--- Start of Reading passage ---

# New Kubota BX23SLSB-R Backhoe- Leak Down-hydraulics don't hold position



## d681952 (Feb 22, 2018)

I just bought a new BX23SLSB-R Backhoe (my first) and I have a leak down on all hydraulic items. I noticed the stabilizers and backhoe lowered a little during the hour I used it. I parked it and noticed everything leaking down to the ground in a day or so. I was hoping to hear the truth before I call the Dealer and hear something other then the truth.


----------



## RC Wells (Dec 26, 2008)

Call the dealer. You should have virtually no drift of the hydraulics on a Kubota product that has been properly set up. 

To minimize stress on the hydraulics always release the pressure on everything once they are shut down.


----------



## Hoodoo Valley (Nov 14, 2006)

Well, first off, welcome to the forum! I own a Kubota BX 2200 and I also own a John Deere 990. No back hoe on either, but I know that my Deere loader bleeds down fairly rapidly, and the dealer informed me that this was normal. However, I think that it's not normal, and the hydraulics should hold under no load. It becomes a safety issue in my opinion. I'd do a general search online and see if you can pick up hits off the web about this issue, and if you see evidence of it, then it's probably as my dealer told me. However, if you find no hits, then I'd approach the dealer with your guns loaded! (figure of speech you understand?)

--- End of Reading passage ---
--- Start of Dataset section ---

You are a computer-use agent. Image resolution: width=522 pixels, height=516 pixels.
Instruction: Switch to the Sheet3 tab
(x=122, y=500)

--- End of Dataset section ---

*Set tasks:*
1: In the forum thread about the backhoe's hydraulic leak-down, which usernames appear as the posters? List every one.
2: Extend the forum thread about the backhoe's hydraulics leaking down, picking up after its last post.

*Outputs:*
1: d681952, RC Wells, Hoodoo Valley

2:
----------



## Hancock (Jan 7, 2018)

Tractor Beam said:


> Well, first off, welcome to the forum! I own a Kubota BX 2200 and I also own a John Deere 990. No back hoe on either, but I know that my Deere loader bleeds down fairly rapidly, and the dealer informed me that this was normal. However, I think that it's not normal, and the hydraulics should hold under no load. It becomes a safety issue in my opinion. I'd do a general search online and see if you can pick up hits off the web about this issue, and if you see evidence of it, then it's probably as my dealer told me. However, if you find no hits, then I'd approach the dealer with your guns loaded! (figure of speech you understand?)


I'm no service tech, but my L 35 Kubota does not leak down that rapidly, it is a 1996 year model. 


Sent from my iPhone using Tractor Forum


----------



## pogobill (Jan 31, 2012)

I'm with RC. There should be no noticeable leak down at all. Does the front end loader boom and bucket leak down as well?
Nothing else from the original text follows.